§ **Aim of the exercise**: Write out all of the data below again, including the requests, and increase every coordinate in the answers by 14. Omit the pictures.

(Dataset records)
....
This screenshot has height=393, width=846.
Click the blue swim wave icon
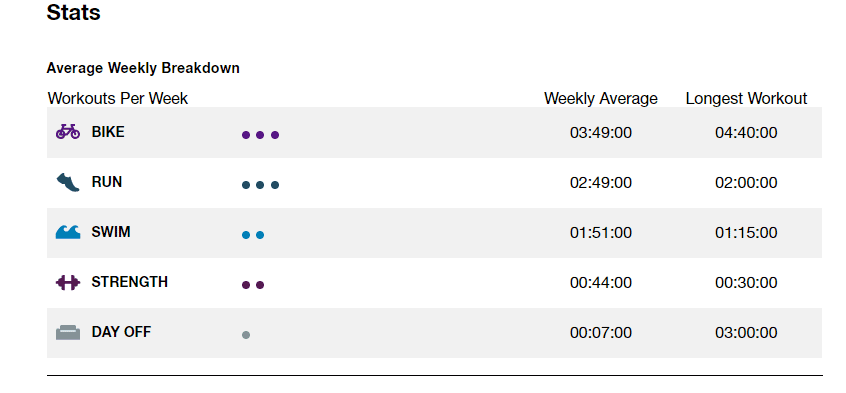tap(68, 232)
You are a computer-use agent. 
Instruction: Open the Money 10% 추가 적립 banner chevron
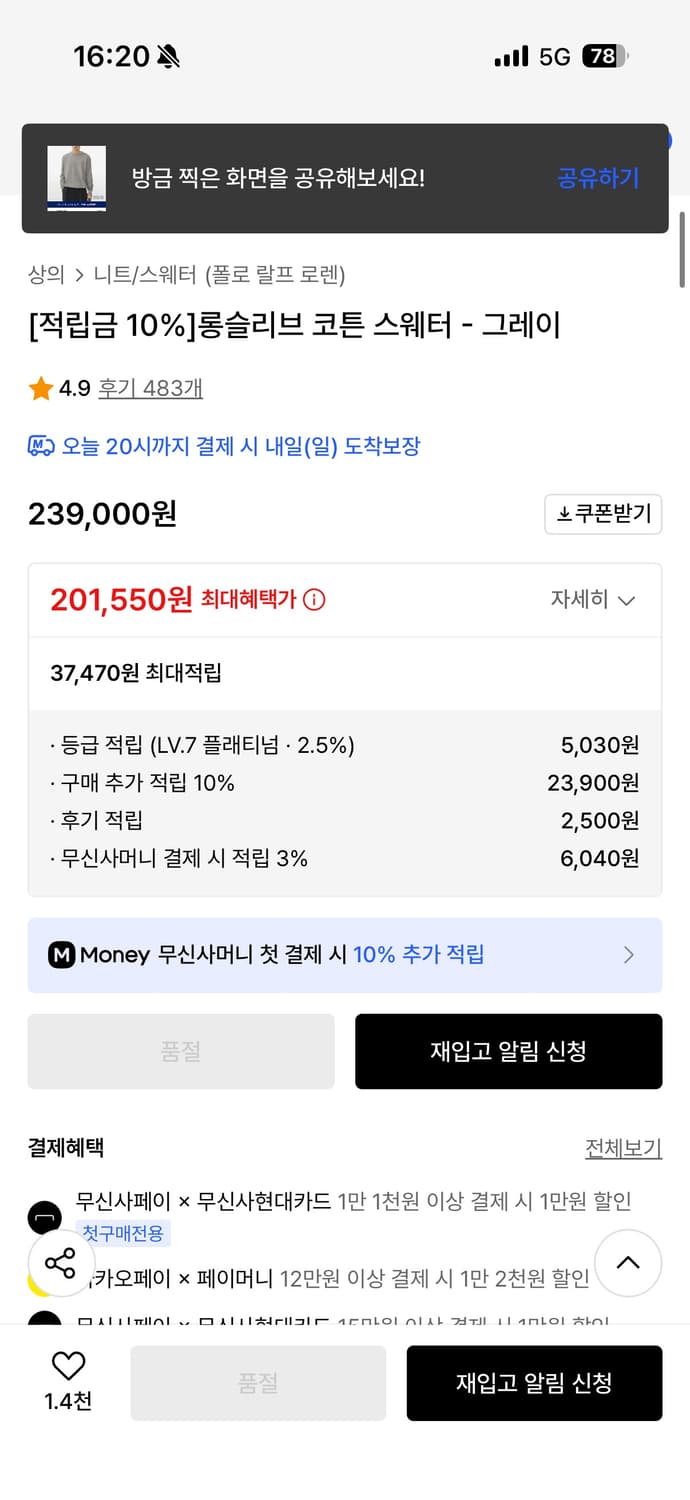pyautogui.click(x=630, y=955)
....
§ **Task answer**:
This screenshot has height=393, width=846.
Click the blue swim wave icon
tap(82, 246)
You are a computer-use agent. 
Instruction: Open the Money 10% 추가 적립 banner chevron
pyautogui.click(x=644, y=969)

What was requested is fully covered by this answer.